SimLOB: Learning Representations of Limited Order Book for Financial Market Simulation
Published:
We are the first to use LOB data to calibrate the PGPS model (previously, most studies relied on midprice). During the calibration process, to address the challenges of measuring similarity in time series data, we employed a representation learning approach. Specifically, we used a trained encoder to map the raw data into a latent space, where similarity metrics were computed for calibration. We also explored suitable encoder architectures, comparing contemporary common architectures and those frequently used in financial calibration, and designed a novel transformer-based architecture that significantly improved calibration performance.
Abstract:
Financial market simulation (FMS) serves as a promising tool for understanding market anomalies and the underlying trading behaviors. To ensure high-fidelity simulations, it is crucial to calibrate the FMS model for generating data closely resembling the observed market data. Previous efforts primarily focused on calibrating the mid-price data, leading to essential information loss of the market activities and thus biasing the calibrated model. The Limit Order Book (LOB) data is the fundamental data fully capturing the market micro-structure and is adopted by worldwide exchanges.

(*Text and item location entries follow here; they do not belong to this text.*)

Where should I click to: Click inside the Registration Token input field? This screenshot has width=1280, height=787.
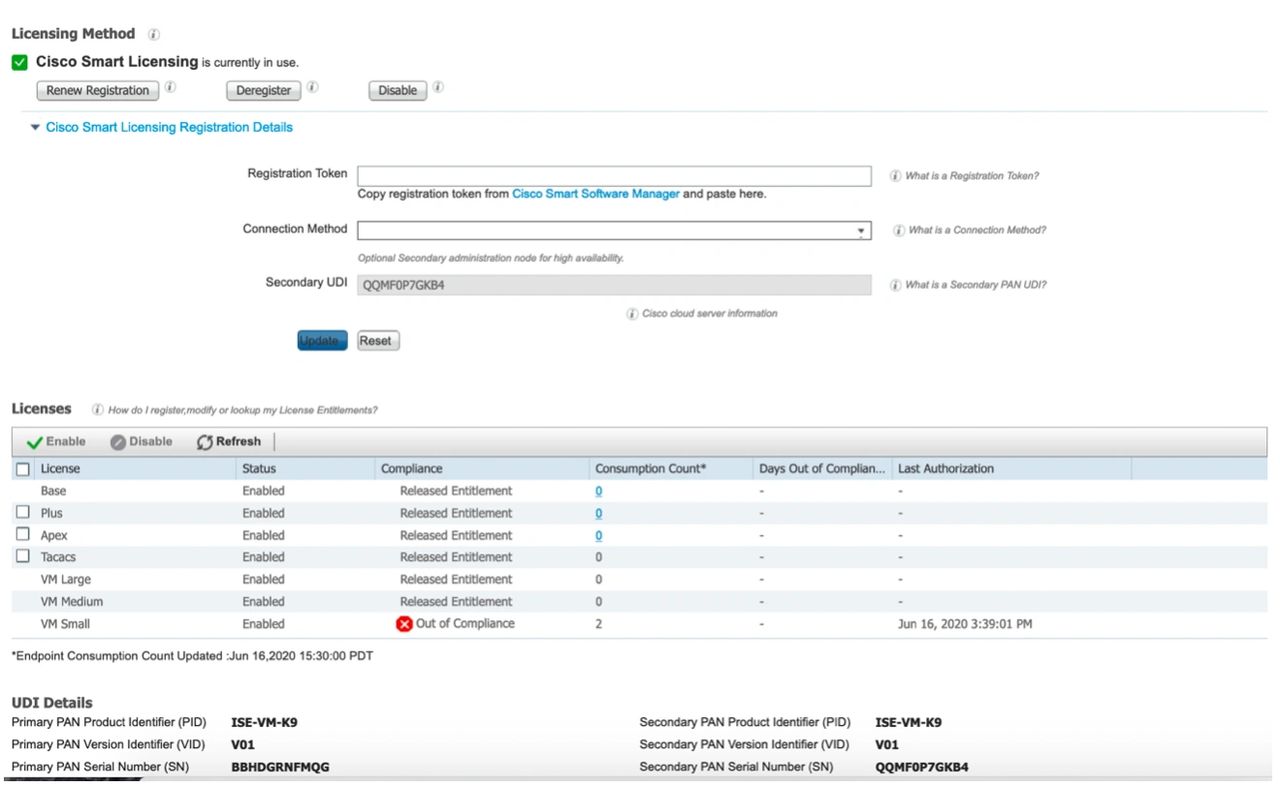(x=613, y=175)
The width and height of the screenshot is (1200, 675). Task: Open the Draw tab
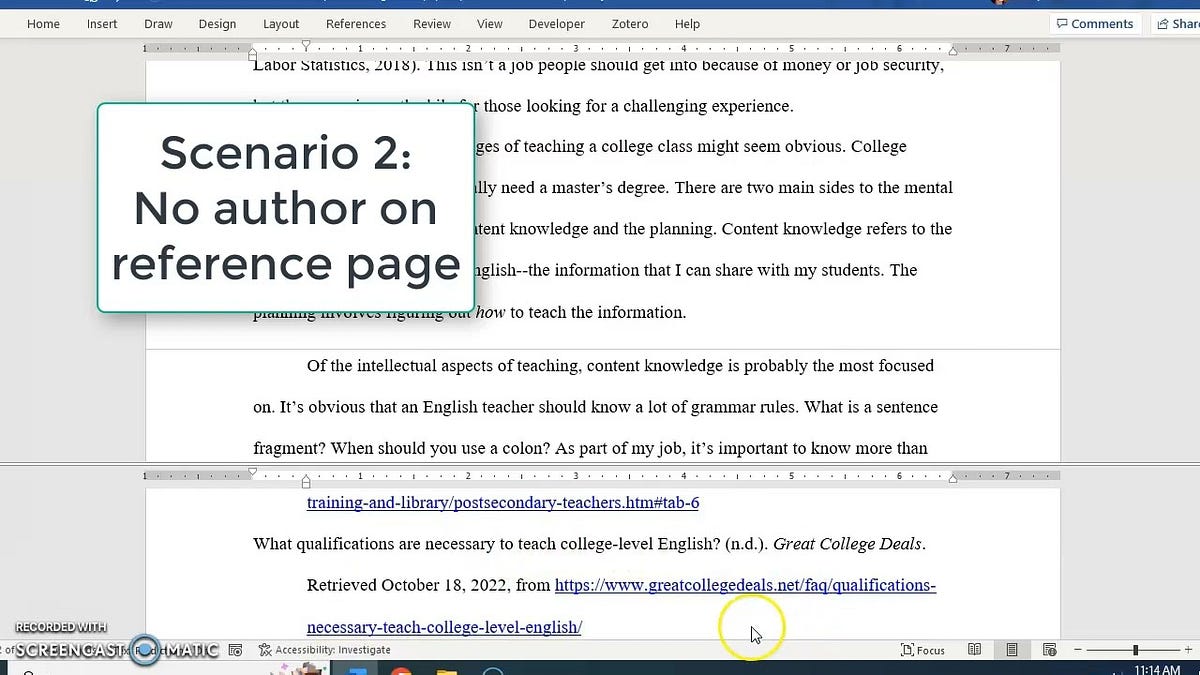[158, 23]
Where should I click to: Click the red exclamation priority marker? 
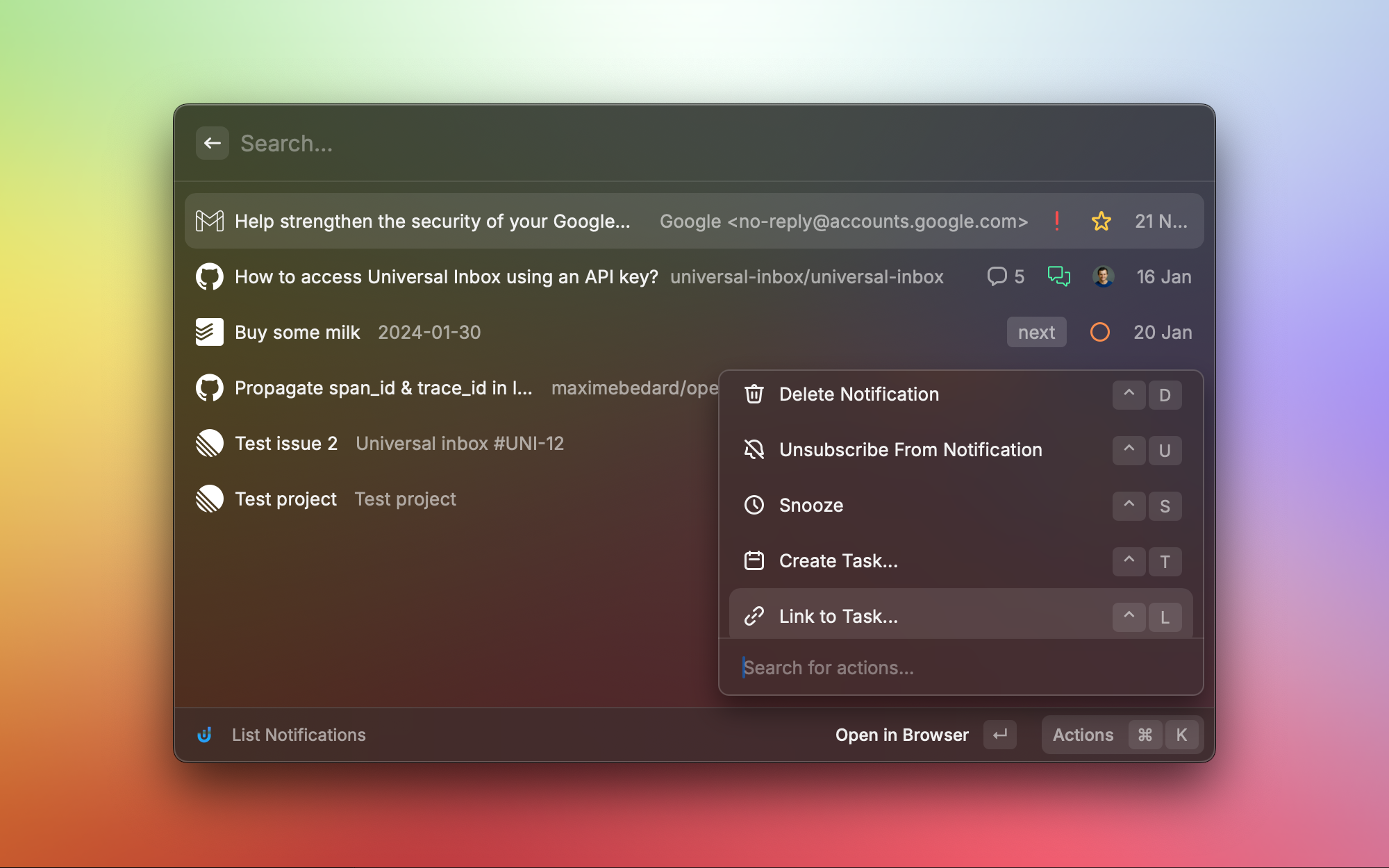click(x=1056, y=221)
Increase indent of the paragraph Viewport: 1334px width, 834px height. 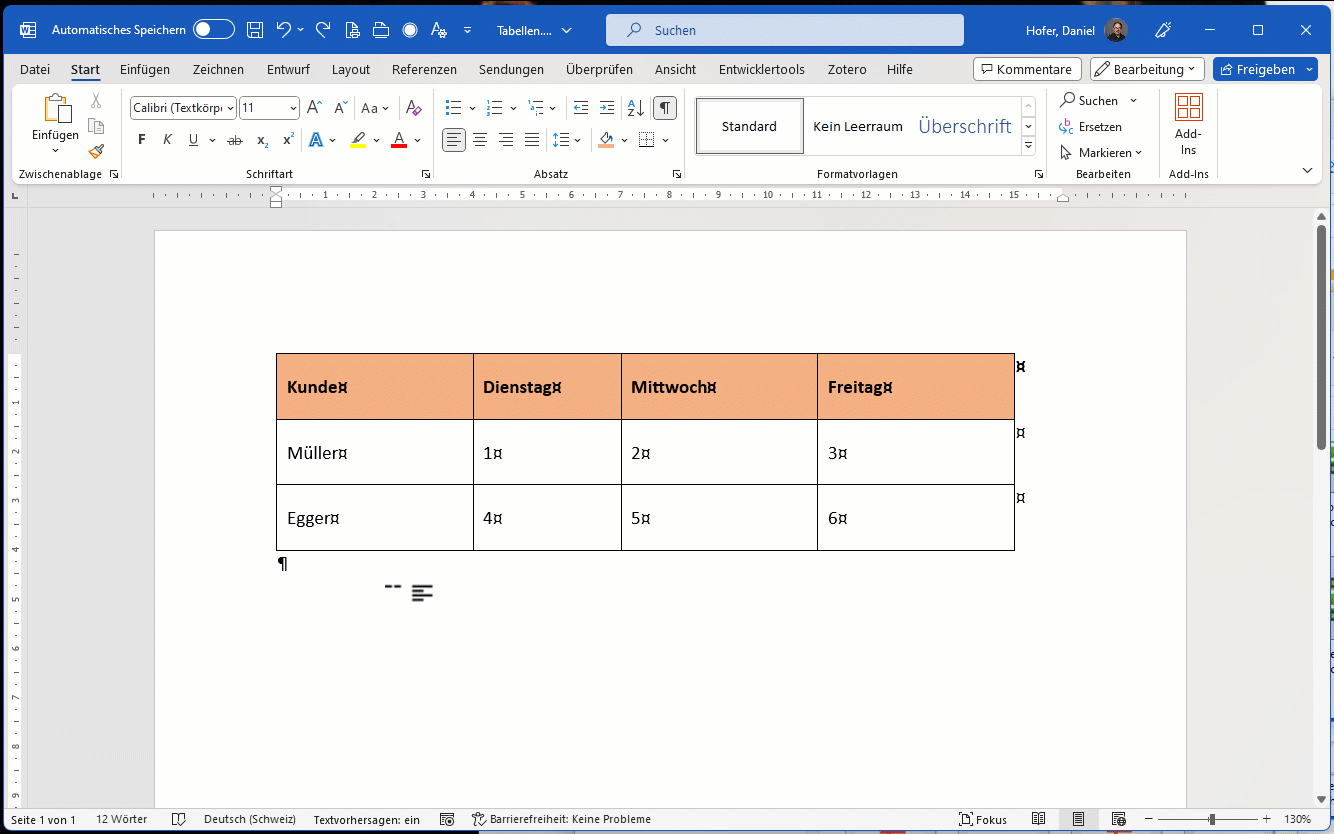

However, LOB is not applicable to existing calibration objective functions due to its tabular structure not suitable for the vectorized input requirement. This paper proposes to explicitly learn the vectorized representations of LOB with a Transformer-based autoencoder. Then the latent vector, which captures the major information of LOB, can be applied for calibration. Extensive experiments show that the learned latent representation not only preserves the non-linear auto-correlation in the temporal axis, but the precedence between successive price levels of LOB. Besides, it is verified that the performance of the representation learning stage is consistent with the downstream calibration tasks. Thus, this work also progresses the FMS on LOB data, for the first time.